Culpable Homicide Not Amounting to Murder in Singapore
If the offender is not found guilty of murder, he or she may be found guilty of culpable homicide not amounting to murder. This is a less serious charge than murder. Although it is not punishable by the death penalty, this offence still attracts severe punishments.
The provisions for culpable homicide, found in section 299 of the Penal Code, are worded very similarly to those for murder because murder is considered a subset of culpable homicide.
Specifically, culpable homicide not amounting to murder arises when the offender caused the death of another person and had either the intention of causing such bodily injury as is likely to cause death or the knowledge that his or her act was likely to cause death.

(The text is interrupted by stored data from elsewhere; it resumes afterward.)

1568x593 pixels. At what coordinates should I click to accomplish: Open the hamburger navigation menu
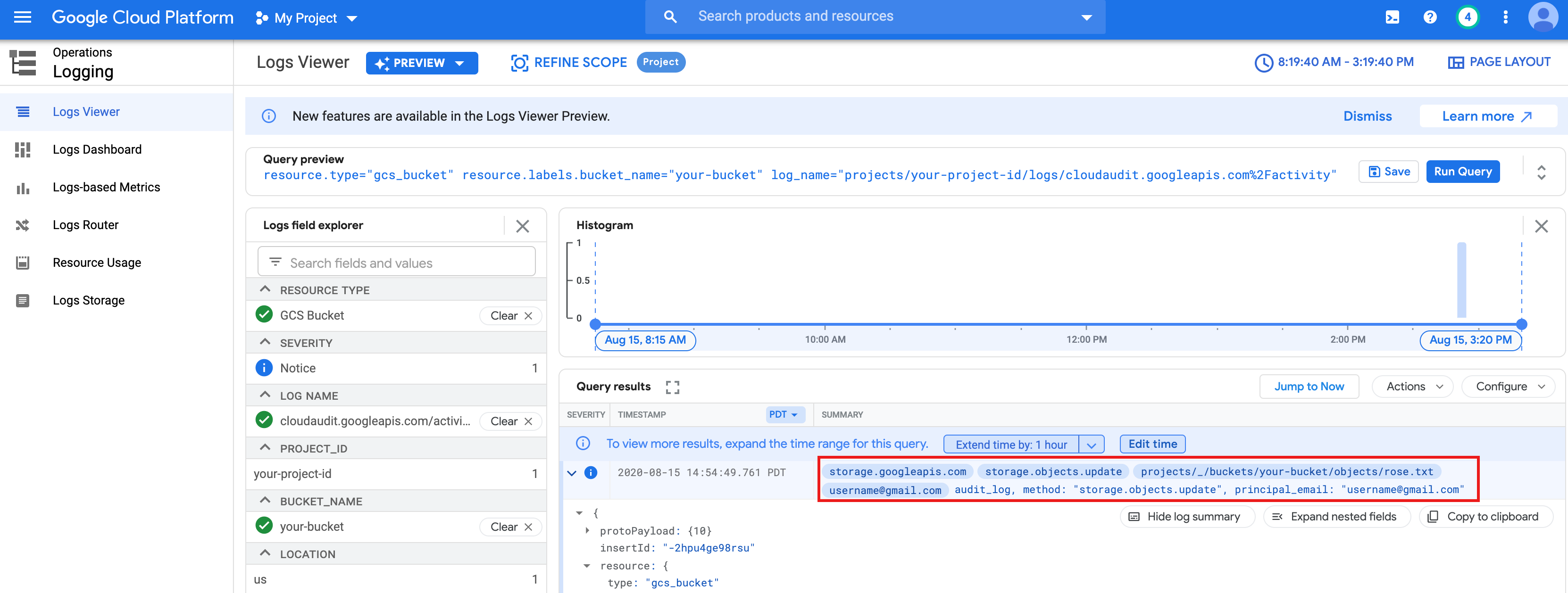pyautogui.click(x=23, y=17)
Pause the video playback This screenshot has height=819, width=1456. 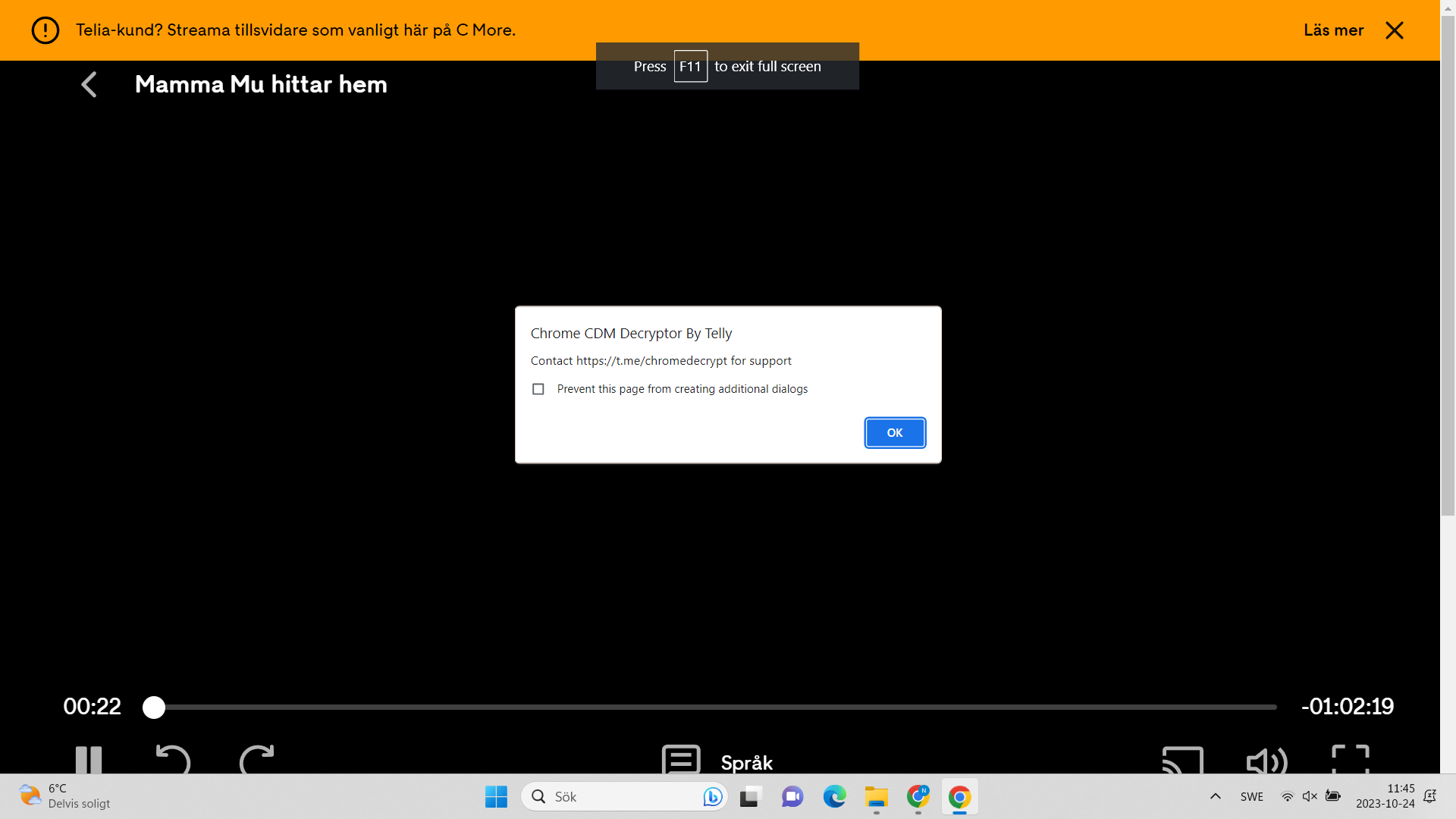(89, 760)
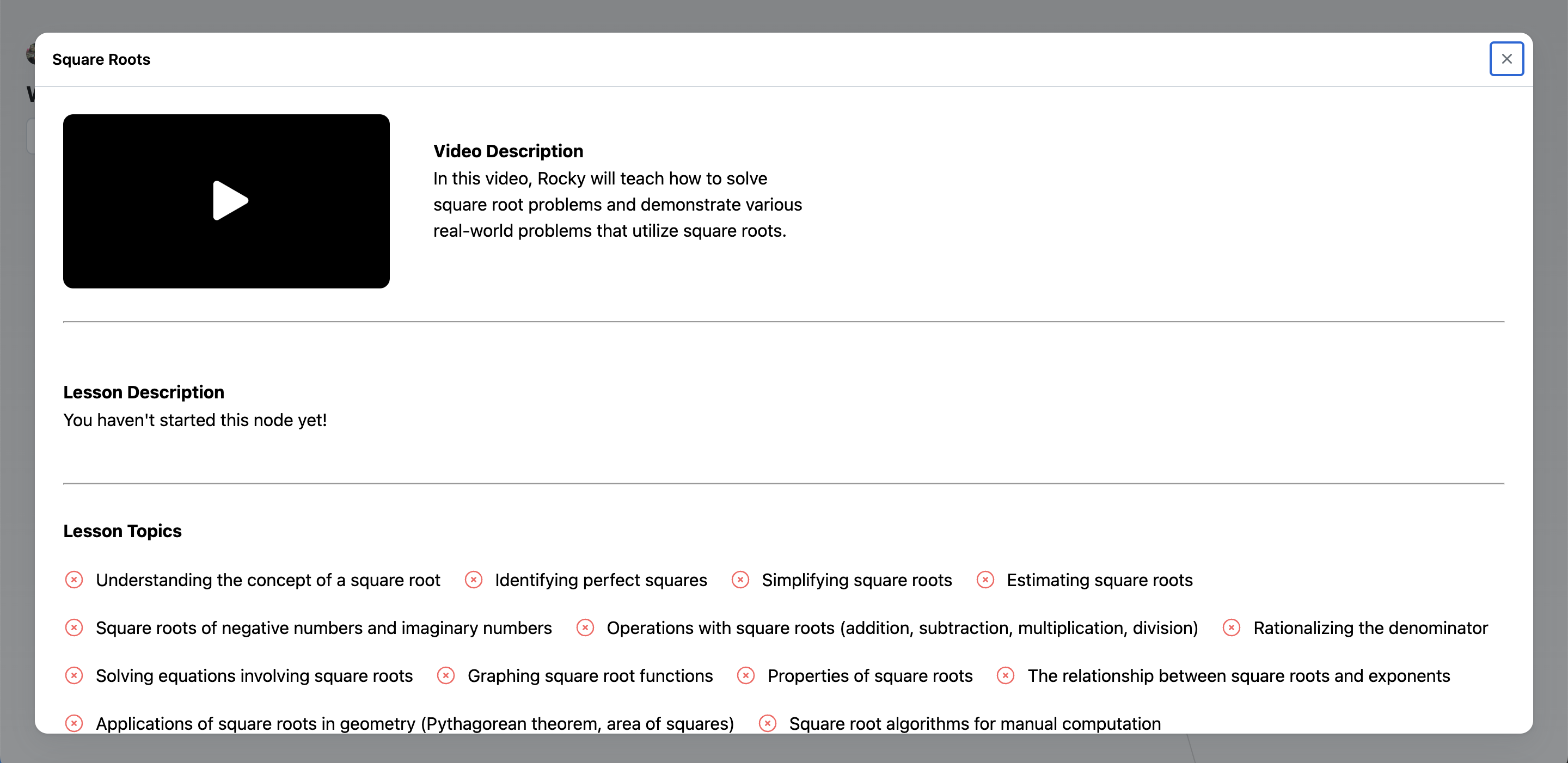The height and width of the screenshot is (763, 1568).
Task: Click the Estimating square roots status icon
Action: (x=985, y=580)
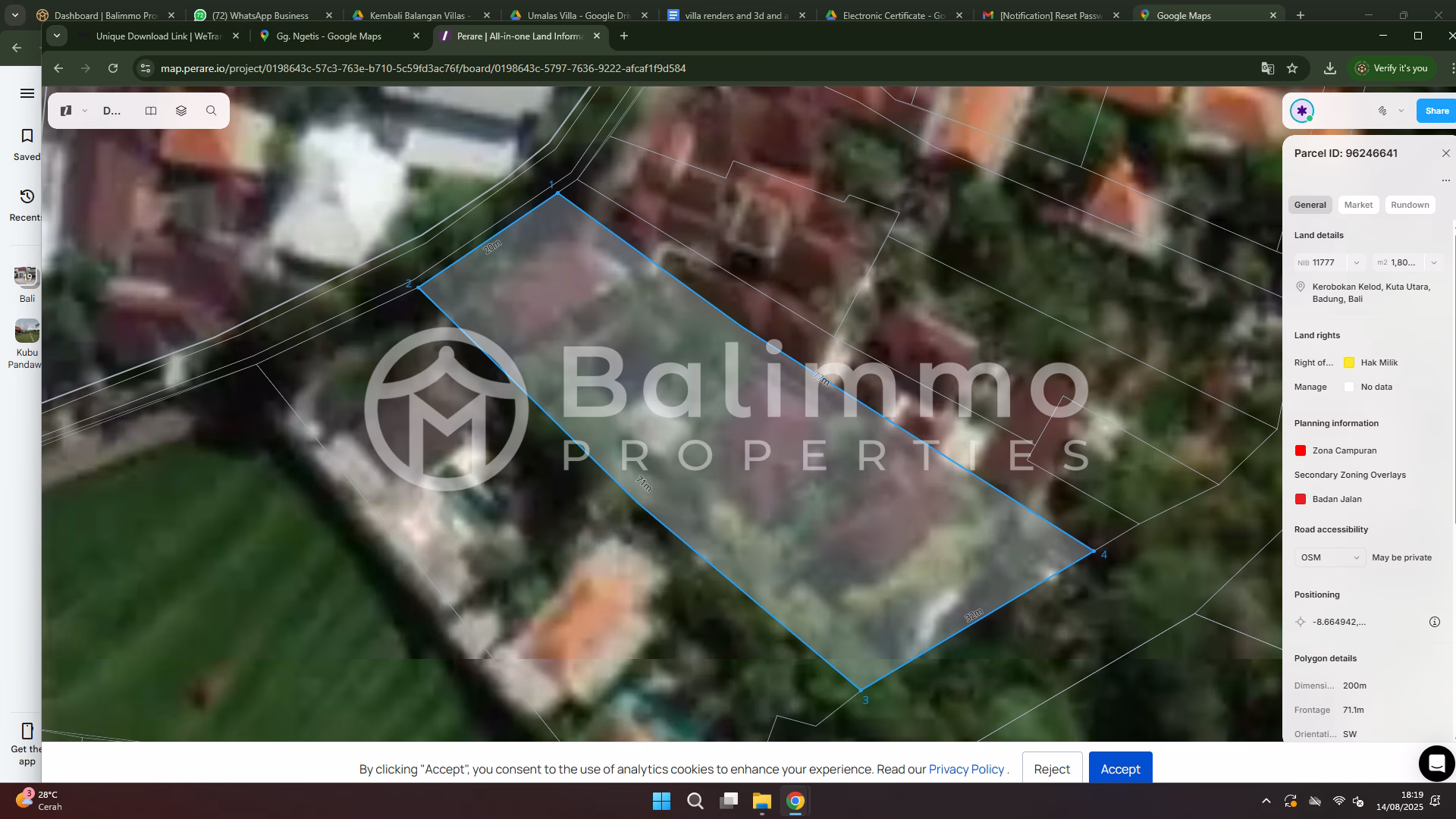Open the OSM road accessibility dropdown
Screen dimensions: 1456x819
[x=1329, y=557]
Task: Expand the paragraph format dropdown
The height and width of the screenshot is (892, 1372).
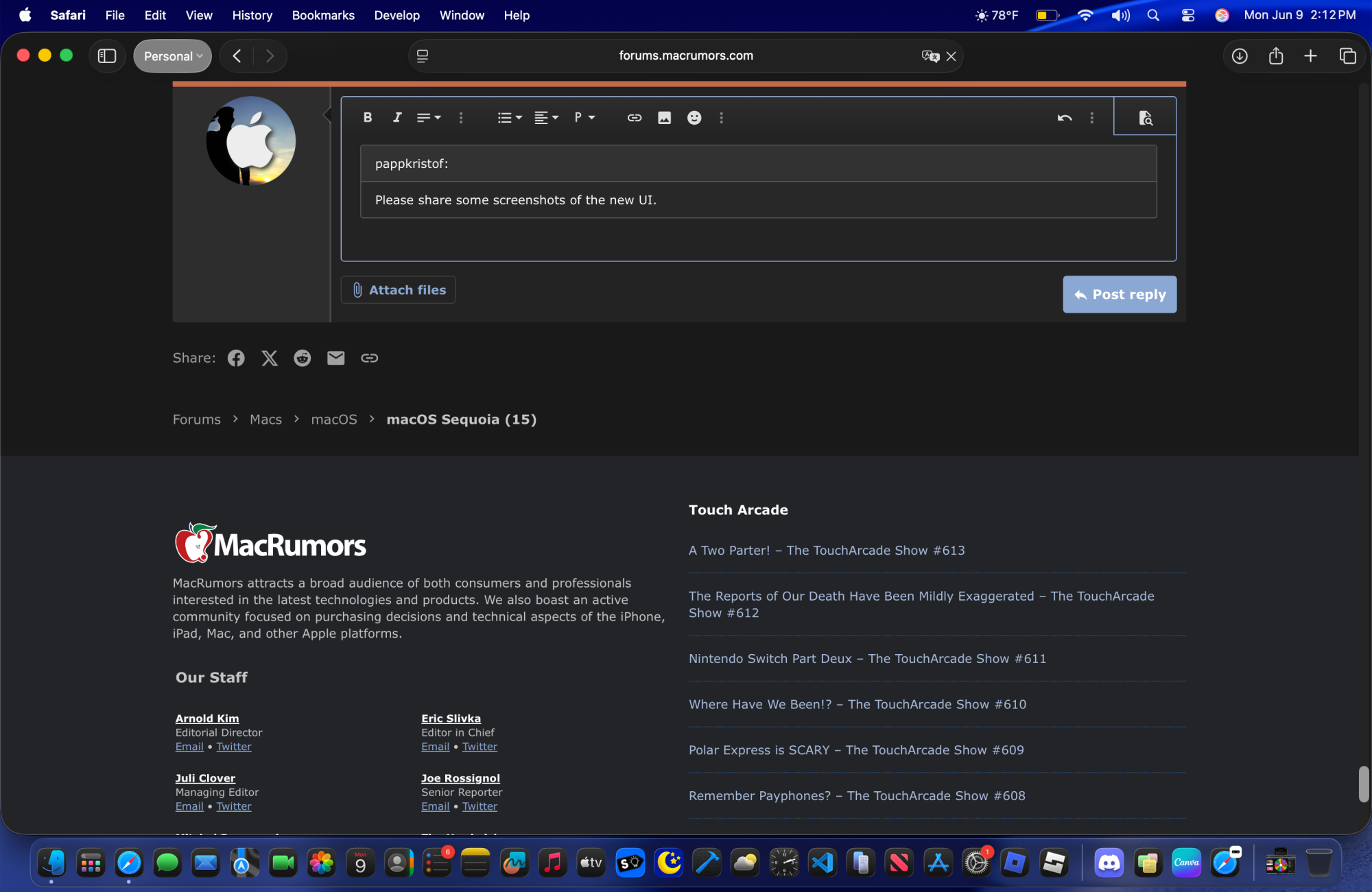Action: [584, 117]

In other words, the offence addresses situations in which the offender’s level of blameworthiness was lower because the offender’s knowledge of the probability that his or her action would lead to death was also lower.
Alternatively, the offender may be charged with this offence rather than murder if the prosecution cannot prove that the offender had the mental state required for a charge of murder.
If you are found Guilty of Culpable Homicide not amounting to Murder in Singapore
If an offender is found guilty of culpable homicide not amounting to murder, the punishment depends on his or her mental state at the time of the killing. If death was caused with the intention of causing death or such bodily injury as is likely to cause death, the offender would be punished with either imprisonment for life with caning or up to 20 years’ imprisonment with fine or caning.
On the other hand, if death was caused with the knowledge that the act was likely to cause death or but without any intention to cause either death or such bodily injury as is likely to cause death, the offender will be punished with either up to 10 years’ imprisonment, fine, or caning, or with any combination of these punishments.
Causing death by a rash or negligent act
Causing death by a rash or negligent act is a less serious charge than murder or culpable homicide not amounting to murder. It receives a comparatively much lower sentence because the degree of blameworthiness on the part of the offender is lower.
This is because the offender’s awareness that his or her actions would cause someone to die is much lower than for murder, where death is either intended or known to be a highly likely result, or culpable homicide not amounting to murder, where death is known to be a likely result.
What about Death caused by Rash or Negligence in Singapore
In Singapore’s penal code there are two limbs to section 304A – one for rashness and another for negligence.
Death Caused by Rash acts
Rashness refers to the offender’s awareness of the risk that death or injury could result, combined with the disregard for this risk. To determine whether the offender’s act was rash, the Court uses a subjective test. This means that the Court will try to imagine what was going through the offender’s mind when he or she was committing the act which caused death. If the offender is found guilty of causing death by a rash act, the punishment is up to 5 years’ imprisonment, fine, or both.
Death Caused by Negligence
On the other hand, negligence refers acts which fall below the standards expected of ordinary people. This is determined based on an objective test. This means that the Court will compare the offender’s actions to what an imagined ‘reasonable person’ in the same situation as the offender would do. If the offender is found guilty of causing death by a negligent act, the punishment is up to 2 years’ imprisonment, fine, or both.